DESDE EUROPA

La guerra de los aranceles

Hector Badillo Foto: larazondemexico

Ante la subida de aranceles que el Gobierno de Donald Trump impondrá a México y a Canadá, ambos aliados económicos en Norteamérica, y su competidor más importante, China, preparan una respuesta contundente a las amenazas del presidente estadounidense.

Trump cumplió lo que dijo durante toda su campaña y quiere amedrentar al mundo entero, incluido Europa, con una guerra de aranceles aprovechando su posición privilegiada sobre los otros países y la dependencia tan grande de la economía mundial a la moneda estadounidense, el dólar.

Después de jugar al golf en su residencia de Miami, el empresario firmó tres órdenes ejecutivas para imponer 25 por ciento de aranceles a México y Canadá, dos socios comerciales estratégicos en América del Norte, y 10 por ciento de aranceles a China, la competencia en la cima de las potencias mundiales.

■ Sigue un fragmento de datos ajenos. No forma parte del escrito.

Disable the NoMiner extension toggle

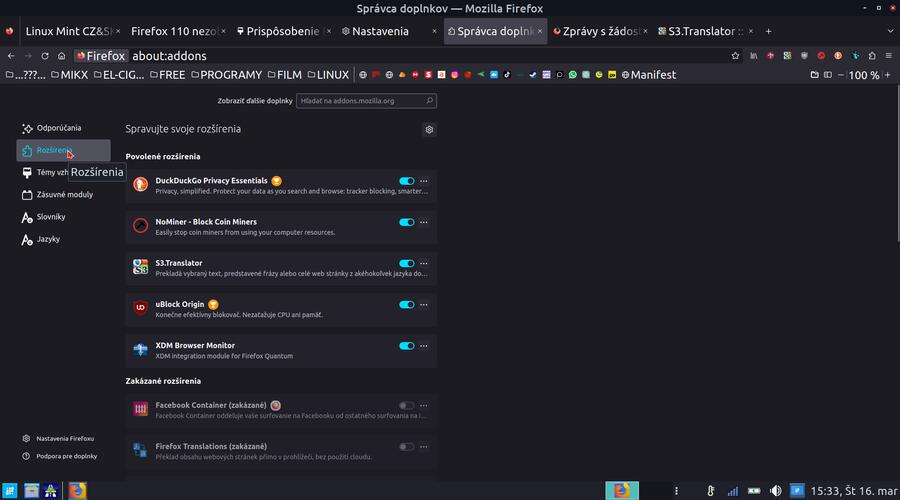point(406,222)
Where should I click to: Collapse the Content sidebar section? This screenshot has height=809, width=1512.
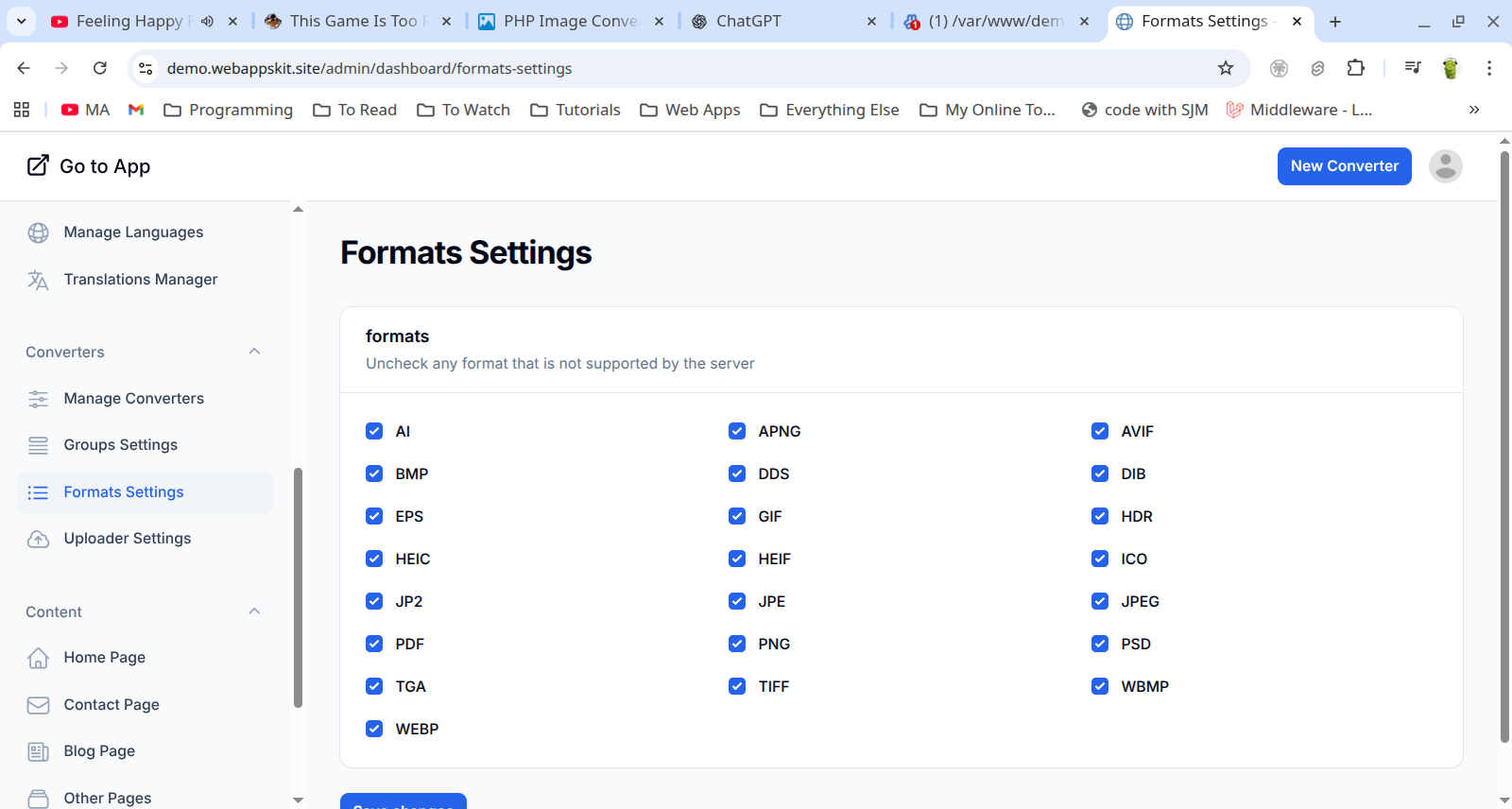[254, 611]
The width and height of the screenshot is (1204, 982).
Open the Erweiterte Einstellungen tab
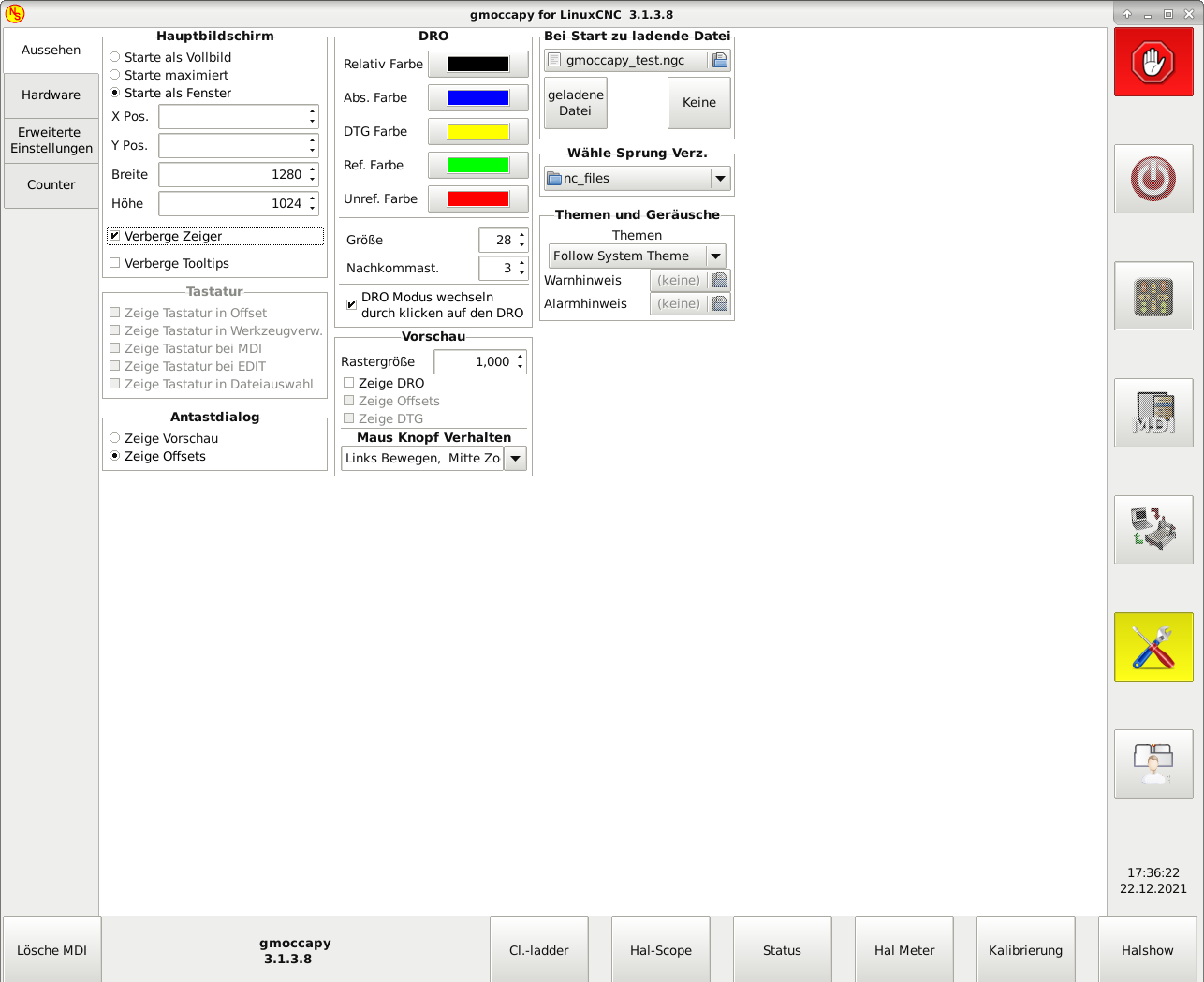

Tras las acciones iracundas del Gobierno estadounidense, los Gobiernos de esas tres naciones afectadas le hicieron saber al mandatario estadounidense que la subida en aranceles será de ida y vuelta, y en el caso del Gobierno chino presentará una queja formal ante la Organización Mundial del Comercio.

Expertos creen que la agresividad del Gobierno trumpista en su toma de decisiones va a generar un descontrol económico y un caos inflacionario, además de una recesión que se resentirá en todo el mundo.

En Europa también hay una marcada dependencia comercial con Estados Unidos; por ejemplo, el caso de España, que tiene en su agenda como segundo socio comercial más importante al país del norte de América, sobre todo en producción agroalimentaria.

Es por ello que después de las incesantes amenazas a Europa y ante los hechos de este fin de semana que dieron inicio a la guerra de los aranceles en América, el viejo continente ya advirtió que se va a responder con firmeza a la imposición injusta y arbitraria de aranceles por parte de Estados Unidos.

Aunque toda esta situación parece poner en riesgo a países como el nuestro, que luchan contra la desigualdad social, la pobreza, la corrupción y la inseguridad, esto puede resultar beneficioso para México, y es dejar de depender tanto de un país con ideologías sumamente racistas y xenófobas, que basa su economía en la amenaza, el intervencionismo militar y se inmiscuye en otras naciones hasta el grado de quitar e imponer gobiernos para su beneficio geopolítico y económico.

México debe impulsar alianzas con otras naciones del continente americano e incluir al bloque europeo aprovechando que el bullying político y económico de Donald Trump puede hundir a su país por el autoaislamiento que está promoviendo su mismo Gobierno. Pero habrá que esperar porque éste es apenas el arranque de una guerra comercial.